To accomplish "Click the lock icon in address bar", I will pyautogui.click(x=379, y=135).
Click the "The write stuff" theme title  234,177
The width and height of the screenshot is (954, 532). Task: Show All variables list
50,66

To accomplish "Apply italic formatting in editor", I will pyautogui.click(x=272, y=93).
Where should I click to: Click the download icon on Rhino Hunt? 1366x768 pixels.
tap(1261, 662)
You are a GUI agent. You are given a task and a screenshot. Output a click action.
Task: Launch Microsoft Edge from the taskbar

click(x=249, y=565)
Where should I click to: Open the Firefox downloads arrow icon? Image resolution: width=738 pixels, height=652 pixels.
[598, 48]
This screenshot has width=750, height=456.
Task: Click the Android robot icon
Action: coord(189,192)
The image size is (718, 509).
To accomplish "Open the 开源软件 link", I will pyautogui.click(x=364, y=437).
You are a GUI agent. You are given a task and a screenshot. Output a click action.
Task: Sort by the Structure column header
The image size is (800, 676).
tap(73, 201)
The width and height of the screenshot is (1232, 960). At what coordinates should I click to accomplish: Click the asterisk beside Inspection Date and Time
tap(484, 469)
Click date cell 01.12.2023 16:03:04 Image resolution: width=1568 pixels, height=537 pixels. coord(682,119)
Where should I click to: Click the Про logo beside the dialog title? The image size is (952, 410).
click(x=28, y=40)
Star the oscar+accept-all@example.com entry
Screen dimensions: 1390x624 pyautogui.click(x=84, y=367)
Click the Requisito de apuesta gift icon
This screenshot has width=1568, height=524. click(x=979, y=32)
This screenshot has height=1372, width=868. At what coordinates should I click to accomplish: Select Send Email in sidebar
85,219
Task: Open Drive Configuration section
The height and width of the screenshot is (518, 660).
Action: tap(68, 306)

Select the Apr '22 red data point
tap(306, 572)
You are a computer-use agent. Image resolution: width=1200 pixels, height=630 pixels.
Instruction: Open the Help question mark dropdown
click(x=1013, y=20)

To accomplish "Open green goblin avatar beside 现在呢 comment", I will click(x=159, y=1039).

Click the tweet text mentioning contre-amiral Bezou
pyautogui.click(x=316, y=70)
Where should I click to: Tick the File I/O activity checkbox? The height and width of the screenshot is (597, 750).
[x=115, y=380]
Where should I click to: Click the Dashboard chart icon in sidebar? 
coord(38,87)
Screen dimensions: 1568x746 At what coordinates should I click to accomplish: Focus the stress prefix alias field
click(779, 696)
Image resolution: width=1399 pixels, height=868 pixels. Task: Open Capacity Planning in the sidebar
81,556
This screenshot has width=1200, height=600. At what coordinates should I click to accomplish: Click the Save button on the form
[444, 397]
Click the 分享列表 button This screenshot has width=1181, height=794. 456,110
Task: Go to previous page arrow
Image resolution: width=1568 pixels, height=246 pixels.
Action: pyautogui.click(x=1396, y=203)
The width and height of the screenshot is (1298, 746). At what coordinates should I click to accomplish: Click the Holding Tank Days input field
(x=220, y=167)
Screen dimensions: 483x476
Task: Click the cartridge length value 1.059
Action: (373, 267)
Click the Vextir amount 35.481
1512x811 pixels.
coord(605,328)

Action item >> Whenever a line of the records holds the string "will", pick it out and copy it.

Answer to this exercise >>
To accomplish "Click the lock icon in address bar", I will pyautogui.click(x=379, y=135).
To accomplish "Apply italic formatting in editor", I will pyautogui.click(x=272, y=93).
To accomplish "Open the 开源软件 link", I will pyautogui.click(x=364, y=437).
To accomplish "Open green goblin avatar beside 现在呢 comment", I will click(x=159, y=1039).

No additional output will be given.